Rows of pointing data:
==*==

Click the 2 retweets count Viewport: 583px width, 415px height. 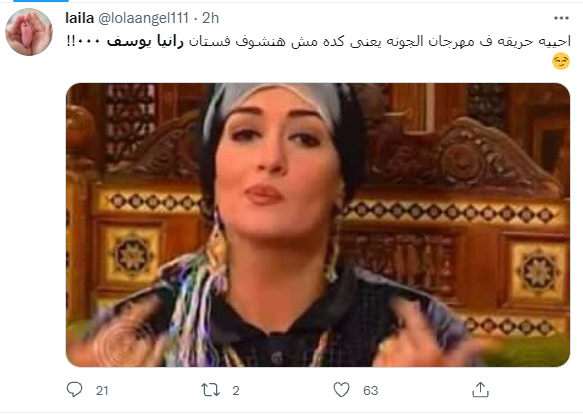click(x=236, y=390)
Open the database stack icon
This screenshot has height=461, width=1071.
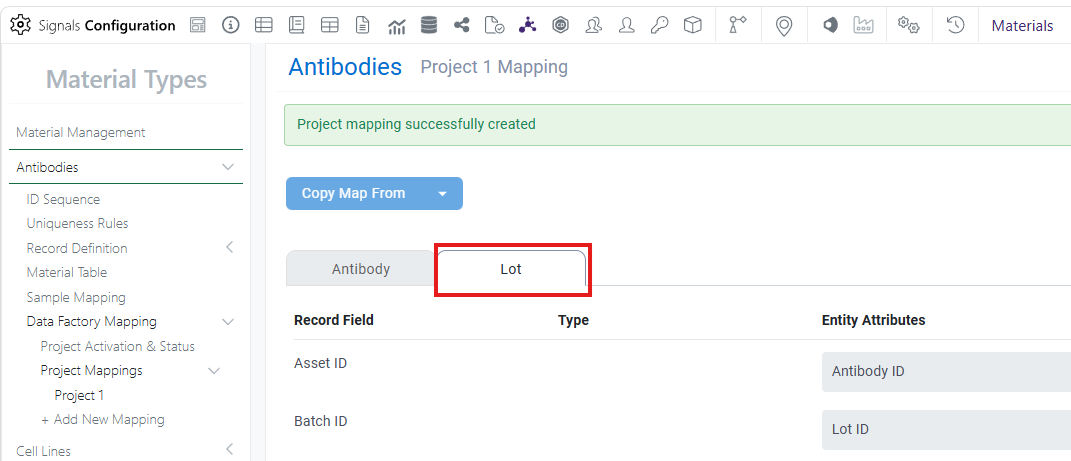coord(429,25)
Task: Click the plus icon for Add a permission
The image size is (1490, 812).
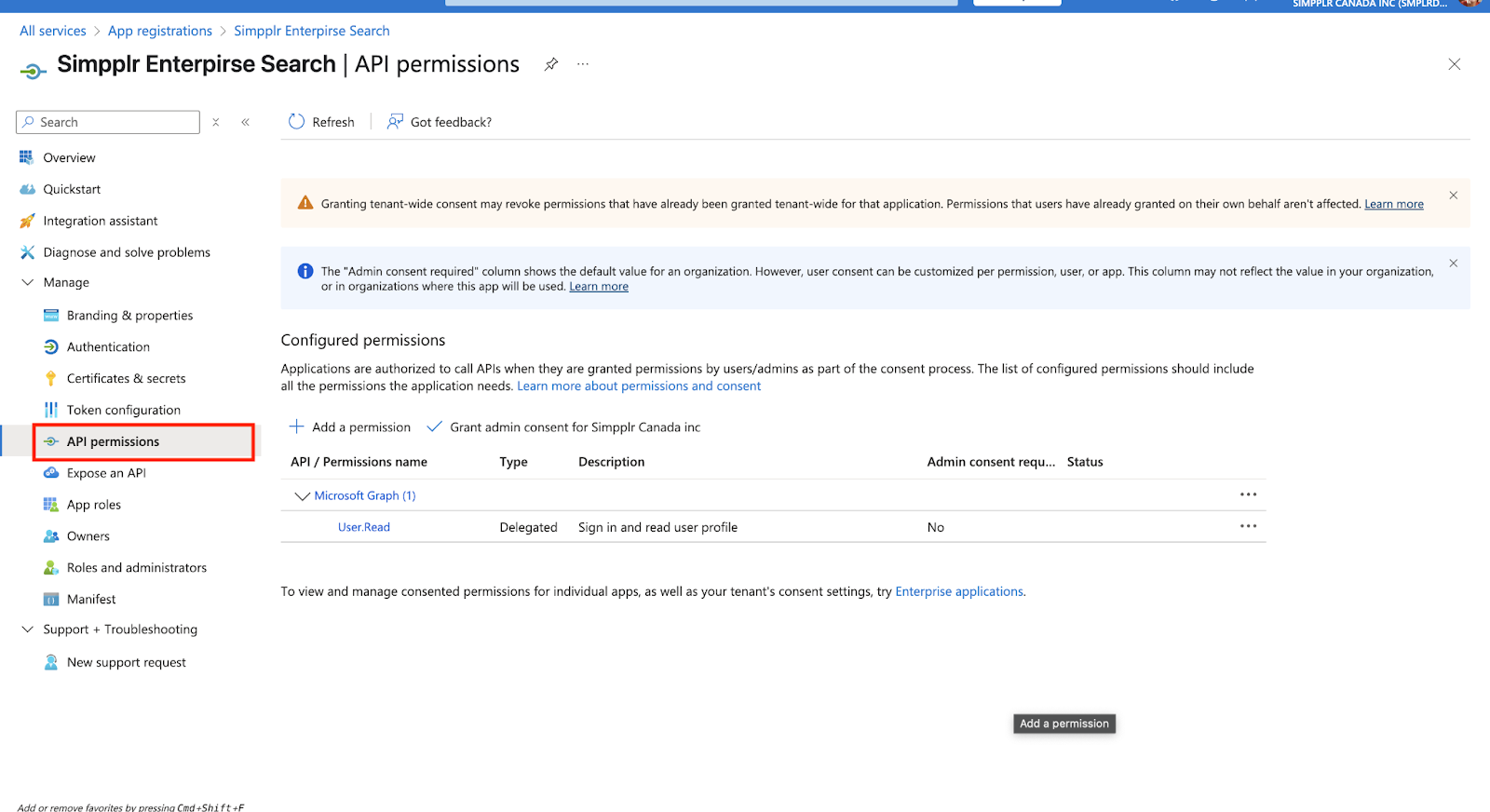Action: [296, 426]
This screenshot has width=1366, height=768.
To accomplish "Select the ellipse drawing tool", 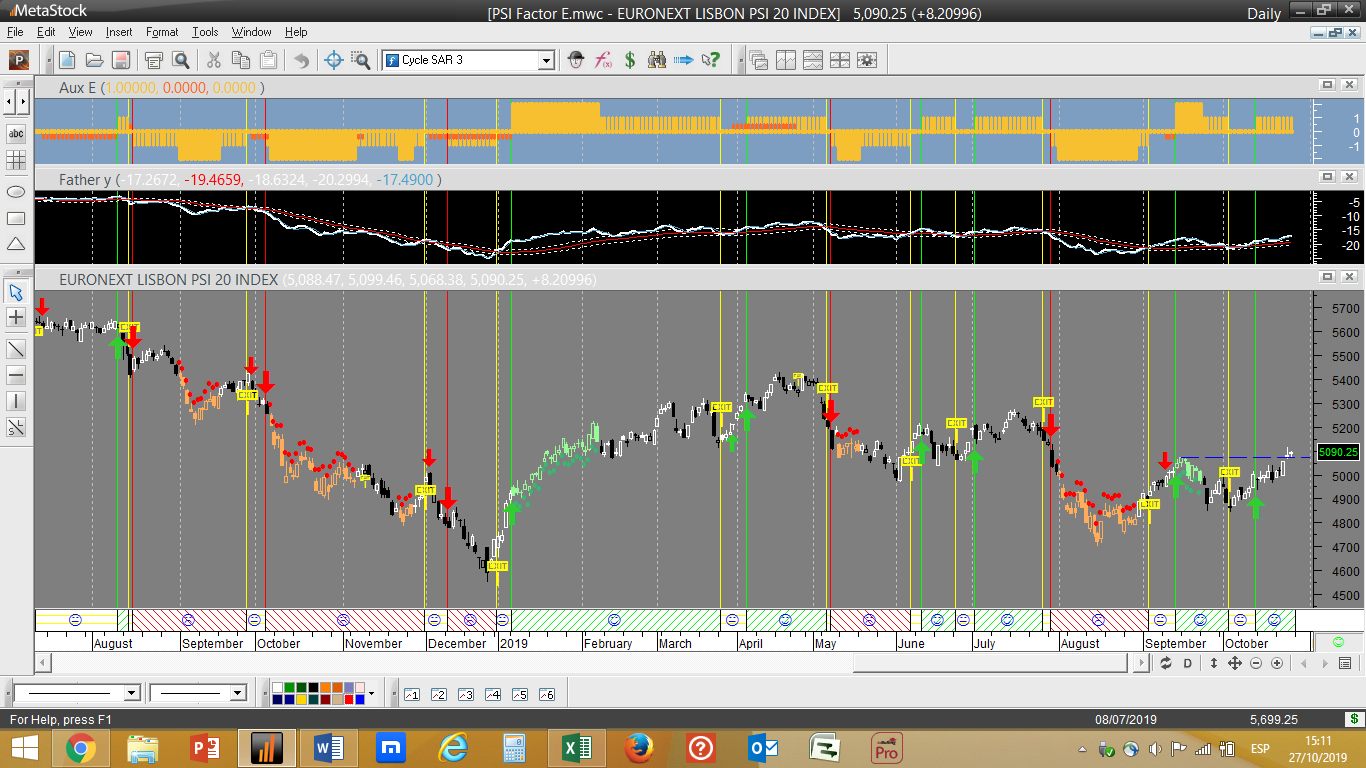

==*==

What is required | Copy the listing word for word, starting at the line containing "This screenshot has width=1366, height=768." and continuing through the end of the listing. Leave out the pictures.

Result |
This screenshot has width=1366, height=768.
To accomplish "Select the ellipse drawing tool", 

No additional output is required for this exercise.